Infliximab was the most commonly used biologic followed by adalimumab. These choices are of course influenced by financial issues, insurance coverage, and availability.

Surgical intervention in the current study was decided in 20 patients; 8 of them were UC and 12 of them were CD which is more than those reported by Esmat and colleagues [11] that were 11 patients only (4 UC and 7 CD), with a comparable percentage of the total number of patients who needed surgical intervention in UC in relation to CD patients’ total number who needed surgical intervention.

As a matter of fact, the findings from recent reviews on IBD patients in Africa and the Middle East [27,28,29] are quite similar to the findings from our study regarding the percentage of smokers, the percentage of female patients, and the proctosigmoid distribution of UC in the majority of their patients, with only slight differences with some of the studies included in these reviews related to the severity of the disease as most of their studies showed a predominance of mild activity of IBD in contrast to our study where the majority of UC and CD patients were moderate to severe which again could be related to the fact that we are a tertiary center dealing with more complicated cases.
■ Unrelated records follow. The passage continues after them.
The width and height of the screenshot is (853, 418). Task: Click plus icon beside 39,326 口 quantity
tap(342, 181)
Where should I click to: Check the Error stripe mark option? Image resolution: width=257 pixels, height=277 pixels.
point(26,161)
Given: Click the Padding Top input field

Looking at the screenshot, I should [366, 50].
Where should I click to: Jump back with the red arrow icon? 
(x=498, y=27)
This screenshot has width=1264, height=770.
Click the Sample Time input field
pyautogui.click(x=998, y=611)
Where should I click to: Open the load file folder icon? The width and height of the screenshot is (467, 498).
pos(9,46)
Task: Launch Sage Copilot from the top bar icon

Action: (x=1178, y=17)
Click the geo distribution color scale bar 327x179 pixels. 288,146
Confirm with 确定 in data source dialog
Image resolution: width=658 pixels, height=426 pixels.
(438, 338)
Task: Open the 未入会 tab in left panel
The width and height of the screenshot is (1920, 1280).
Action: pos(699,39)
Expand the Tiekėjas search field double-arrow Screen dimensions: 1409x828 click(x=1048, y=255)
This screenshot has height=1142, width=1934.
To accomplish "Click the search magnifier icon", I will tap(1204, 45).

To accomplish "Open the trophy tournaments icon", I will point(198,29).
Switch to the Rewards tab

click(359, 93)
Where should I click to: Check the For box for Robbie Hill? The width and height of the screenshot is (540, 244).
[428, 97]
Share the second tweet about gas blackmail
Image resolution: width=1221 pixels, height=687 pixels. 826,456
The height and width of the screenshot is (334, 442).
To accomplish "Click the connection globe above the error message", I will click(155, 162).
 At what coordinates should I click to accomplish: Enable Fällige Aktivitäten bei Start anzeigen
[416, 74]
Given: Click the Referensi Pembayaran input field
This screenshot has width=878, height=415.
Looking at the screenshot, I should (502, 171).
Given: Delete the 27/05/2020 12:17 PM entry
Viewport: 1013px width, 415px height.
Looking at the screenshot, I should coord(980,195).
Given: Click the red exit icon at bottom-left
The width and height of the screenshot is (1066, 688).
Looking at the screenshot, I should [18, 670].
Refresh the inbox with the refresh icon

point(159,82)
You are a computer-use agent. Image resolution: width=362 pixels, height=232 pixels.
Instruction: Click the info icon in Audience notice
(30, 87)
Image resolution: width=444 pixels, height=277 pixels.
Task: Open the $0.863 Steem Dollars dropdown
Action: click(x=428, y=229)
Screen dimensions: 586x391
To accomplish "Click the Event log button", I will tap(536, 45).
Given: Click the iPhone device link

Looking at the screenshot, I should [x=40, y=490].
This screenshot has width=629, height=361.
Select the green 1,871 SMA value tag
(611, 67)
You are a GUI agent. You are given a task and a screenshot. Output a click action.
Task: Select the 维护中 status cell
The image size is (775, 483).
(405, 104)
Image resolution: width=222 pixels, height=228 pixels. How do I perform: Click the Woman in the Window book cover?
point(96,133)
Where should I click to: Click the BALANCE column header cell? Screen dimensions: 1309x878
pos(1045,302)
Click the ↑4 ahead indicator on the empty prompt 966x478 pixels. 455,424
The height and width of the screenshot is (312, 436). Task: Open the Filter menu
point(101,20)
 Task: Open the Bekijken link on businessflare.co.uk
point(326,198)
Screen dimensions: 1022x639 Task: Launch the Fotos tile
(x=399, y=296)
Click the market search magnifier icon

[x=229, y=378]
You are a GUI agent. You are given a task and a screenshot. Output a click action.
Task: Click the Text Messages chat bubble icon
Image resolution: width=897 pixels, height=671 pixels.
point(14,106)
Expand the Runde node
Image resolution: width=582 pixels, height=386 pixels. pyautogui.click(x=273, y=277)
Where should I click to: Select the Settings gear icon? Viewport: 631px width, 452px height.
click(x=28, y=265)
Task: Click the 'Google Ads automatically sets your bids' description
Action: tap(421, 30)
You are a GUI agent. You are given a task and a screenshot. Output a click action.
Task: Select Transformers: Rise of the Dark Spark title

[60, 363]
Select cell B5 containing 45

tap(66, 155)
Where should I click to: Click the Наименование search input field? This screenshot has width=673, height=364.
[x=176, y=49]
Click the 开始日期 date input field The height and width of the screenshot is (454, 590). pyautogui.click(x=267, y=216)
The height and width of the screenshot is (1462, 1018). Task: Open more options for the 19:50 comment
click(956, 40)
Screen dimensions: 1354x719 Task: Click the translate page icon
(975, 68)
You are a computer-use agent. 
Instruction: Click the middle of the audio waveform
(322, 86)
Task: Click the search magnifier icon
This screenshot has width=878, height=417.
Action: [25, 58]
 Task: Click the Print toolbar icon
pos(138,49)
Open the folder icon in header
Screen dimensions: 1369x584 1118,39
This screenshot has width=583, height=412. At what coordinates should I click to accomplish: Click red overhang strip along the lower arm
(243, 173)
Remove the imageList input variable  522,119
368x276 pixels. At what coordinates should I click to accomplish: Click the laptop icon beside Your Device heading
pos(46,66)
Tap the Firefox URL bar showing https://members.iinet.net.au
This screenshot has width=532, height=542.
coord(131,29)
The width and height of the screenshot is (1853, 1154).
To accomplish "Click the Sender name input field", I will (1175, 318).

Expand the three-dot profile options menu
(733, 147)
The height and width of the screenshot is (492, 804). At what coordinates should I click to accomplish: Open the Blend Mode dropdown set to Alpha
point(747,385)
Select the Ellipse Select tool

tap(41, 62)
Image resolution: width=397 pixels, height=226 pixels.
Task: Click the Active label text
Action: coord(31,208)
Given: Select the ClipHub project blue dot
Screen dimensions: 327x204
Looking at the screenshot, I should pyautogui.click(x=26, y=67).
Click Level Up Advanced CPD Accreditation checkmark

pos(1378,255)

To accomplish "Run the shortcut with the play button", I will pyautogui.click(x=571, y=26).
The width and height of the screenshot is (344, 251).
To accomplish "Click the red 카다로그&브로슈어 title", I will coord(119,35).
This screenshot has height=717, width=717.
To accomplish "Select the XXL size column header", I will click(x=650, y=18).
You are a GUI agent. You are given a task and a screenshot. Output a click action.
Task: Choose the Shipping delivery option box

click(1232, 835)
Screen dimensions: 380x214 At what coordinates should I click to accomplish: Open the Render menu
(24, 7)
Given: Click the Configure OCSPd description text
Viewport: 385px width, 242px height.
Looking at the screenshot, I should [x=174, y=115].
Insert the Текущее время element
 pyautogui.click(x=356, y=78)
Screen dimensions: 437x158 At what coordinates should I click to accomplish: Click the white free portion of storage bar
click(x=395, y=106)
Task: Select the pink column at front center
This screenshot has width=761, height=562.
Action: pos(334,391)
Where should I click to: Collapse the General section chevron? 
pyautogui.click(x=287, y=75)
It is worth noting that in two of these reviews [27, 29] the information related to Egyptian patients was derived from only one study [11], indicating the need for a population-based IBD registry and multicenter studies to pinpoint the real situation of IBD in Egypt which will be surely reflected upon the public awareness of the disease and national health plans.


The prevalence of inflammatory bowel disease is still low in Egypt despite the rising curve of newly diagnosed cases. Further large-scale multicenter studies are needed to obtain accurate figures regarding the IBD pattern and prevalence in Egypt.